首页 > 编程语言 >python爬取手机壁纸

python爬取手机壁纸

时间:2023-09-27 15:24:30浏览次数:43  
标签:img python 爬取 url urls time 壁纸 page out

无聊随便玩玩,要爬成功还早着呢,代码很乱可以整理,写了就记录一下吧,有机会再改。

import requests
import os
from bs4 import BeautifulSoup
from requests.packages import urllib3
import random
import threading
import time

urllib3.disable_warnings()


start_page = 1
end_page = 1

if not os.path.exists("gq_sjbz"):
    os.makedirs("gq_sjbz")

base_url = "https://www.3gbizhi.com/sjbz/index_{}.html"


time_out_urls = []
print()

def crawl_page(page):
    url = base_url.format(page)
    try:
        user_agent = random.choice(
            ['Mozilla/5.0 (Windows NT 6.1) AppleWebKit/537.36 (KHTML, like Gecko) Chrome/41.0.2228.0 Safari/537.36',
             'Mozilla/5.0 (Macintosh; Intel Mac OS X 10_10_1) AppleWebKit/537.36 (KHTML, like Gecko) Chrome/41.0.2227.1 Safari/537.36',
             'Mozilla/5.0 (X11; Linux x86_64) AppleWebKit/537.36 (KHTML, like Gecko) Chrome/41.0.2227.0 Safari/537.36'])
        # 有用ip池的自己去买
        headers = {'User-Agent': user_agent}
        resp = requests.get(url, headers=headers, verify=False, timeout=20)
    except requests.exceptions.HTTPError as e:
        print(f"HTTP请求错误: {e}")
        return

    soup = BeautifulSoup(resp.text, 'html.parser')
    ul_element = soup.select("div.contlistw ul.cl")

    for ul in ul_element:
        a_href_s = ul.find_all('a', href=True)
        for a_href in a_href_s:
            href = a_href['href']
            resp2 = requests.get(href, headers=headers, verify=False, timeout=20)
            soup2 = BeautifulSoup(resp2.text, 'html.parser')

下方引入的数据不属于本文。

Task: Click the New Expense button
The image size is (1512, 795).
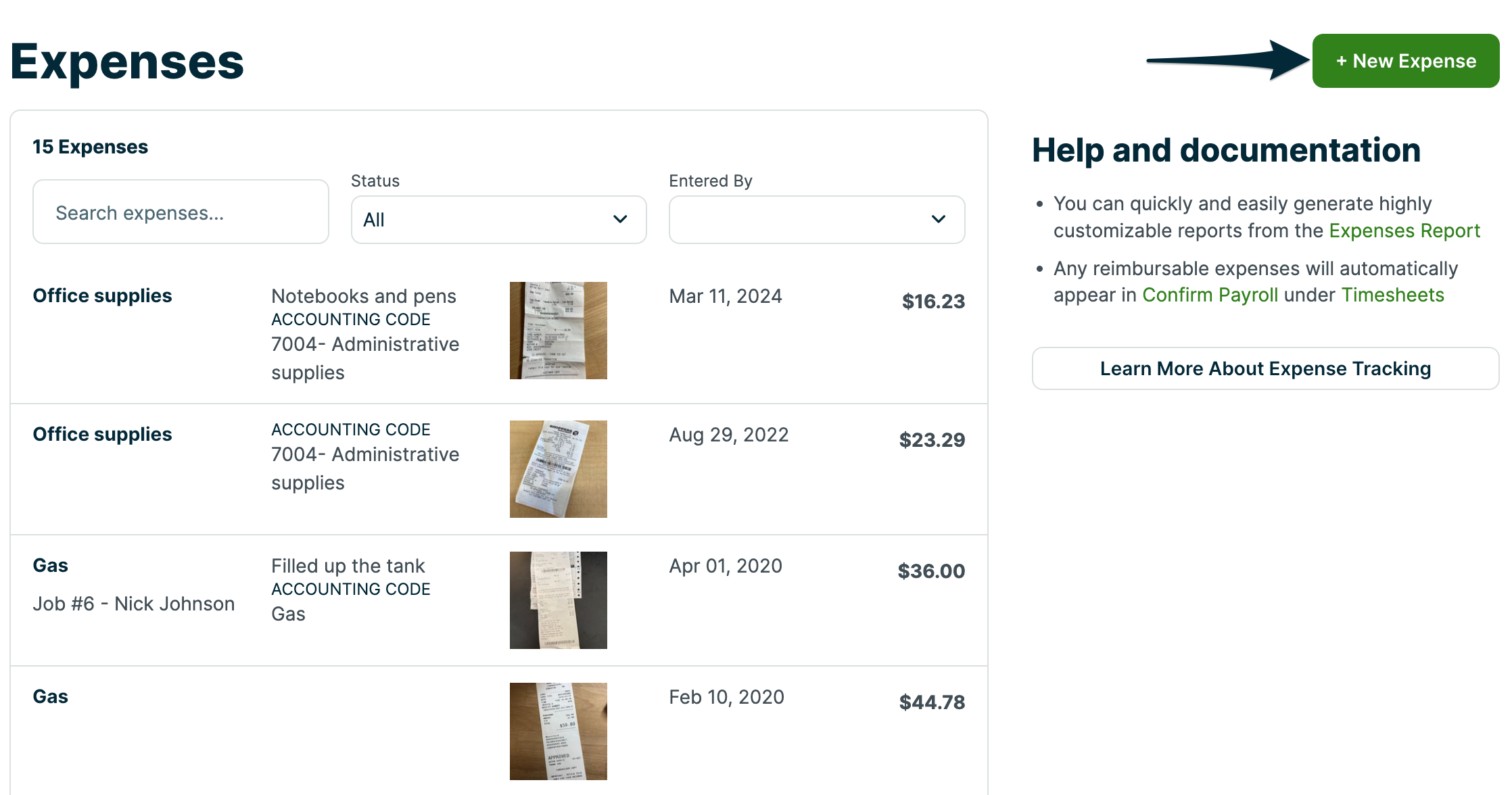Action: (x=1405, y=61)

            # TODO: 当前只是下载了该界面的展示图,并不是高清原图,下一步下载高清原图,有空再写
            # TODO: 难度要调用接口拿到
            #  {
            #       "file": "/api/user/imageDownload?downconfig=e03UPLG76erry5Fo6ZT7Zw%3D%3D3gbizhiComgV1S3%2BO8DlxWKbNOuZ7BLw%3D%3D&op=file&picnum=1&captcha=267",
            #        "zip": "/api/user/imageDownload?downconfig=e03UPLG76erry5Fo6ZT7Zw%3D%3D3gbizhiComgV1S3%2BO8DlxWKbNOuZ7BLw%3D%3D&op=zip&picnum=1&captcha=267"
            #  }
            #  要绕过人机校验

            ul_element2 = soup2.select("div.img-table img#contpic")
            for ul2 in ul_element2:
                img_url = ul2['src']
                img_name = os.path.basename(img_url)
                try:
                    img_resp = requests.get(img_url, verify=False, timeout=3)
                    if img_resp.status_code == 200:
                        with open("gq_sjbz/" + img_name, "wb") as img_file:
                            img_file.write(img_resp.content)
                        print(f"Downloaded image: {img_url}    超时数量:{len(time_out_urls)}")
                    else:
                        time_out_urls.append(img_url)
                except:
                    time_out_urls.append(img_url)
    print(f"爬取第 {page} 页完成")


# 定义批量爬取的函数
def crawl_batch(start, end):
    for page in range(start, end + 1):
        crawl_page(page)


# 设定每批次爬取的页面数量
batch_size = 20


# 分批次爬取页面
def run_threads():
    threads = []
    for batch_start in range(start_page, end_page + 1, batch_size):
        batch_end = min(batch_start + batch_size - 1, end_page)
        thread = threading.Thread(target=crawl_batch, args=(batch_start, batch_end))
        threads.append(thread)
        thread.start()

    # 等待所有线程完成
    for thread in threads:
        thread.join()


# 启动多线程
run_threads()


def time_out_urls_download(max_download_time):
    start_time = time.time()  # 记录开始时间
    while len(time_out_urls) > 0:
        img_url = time_out_urls.pop(0)  # 从列表中取出第一个URL
        img_name = os.path.basename(img_url)
        try:
            img_resp = requests.get(img_url, verify=False, timeout=3)
            if img_resp.status_code == 200:
                with open("gq_sjbz/" + img_name, "wb") as img_file:
                    img_file.write(img_resp.content)
                print(f"Downloaded image: {img_url}    {len(time_out_urls)}")
            else:
                time_out_urls.append(img_url)
        except Exception as e:
            time_out_urls.append(img_url)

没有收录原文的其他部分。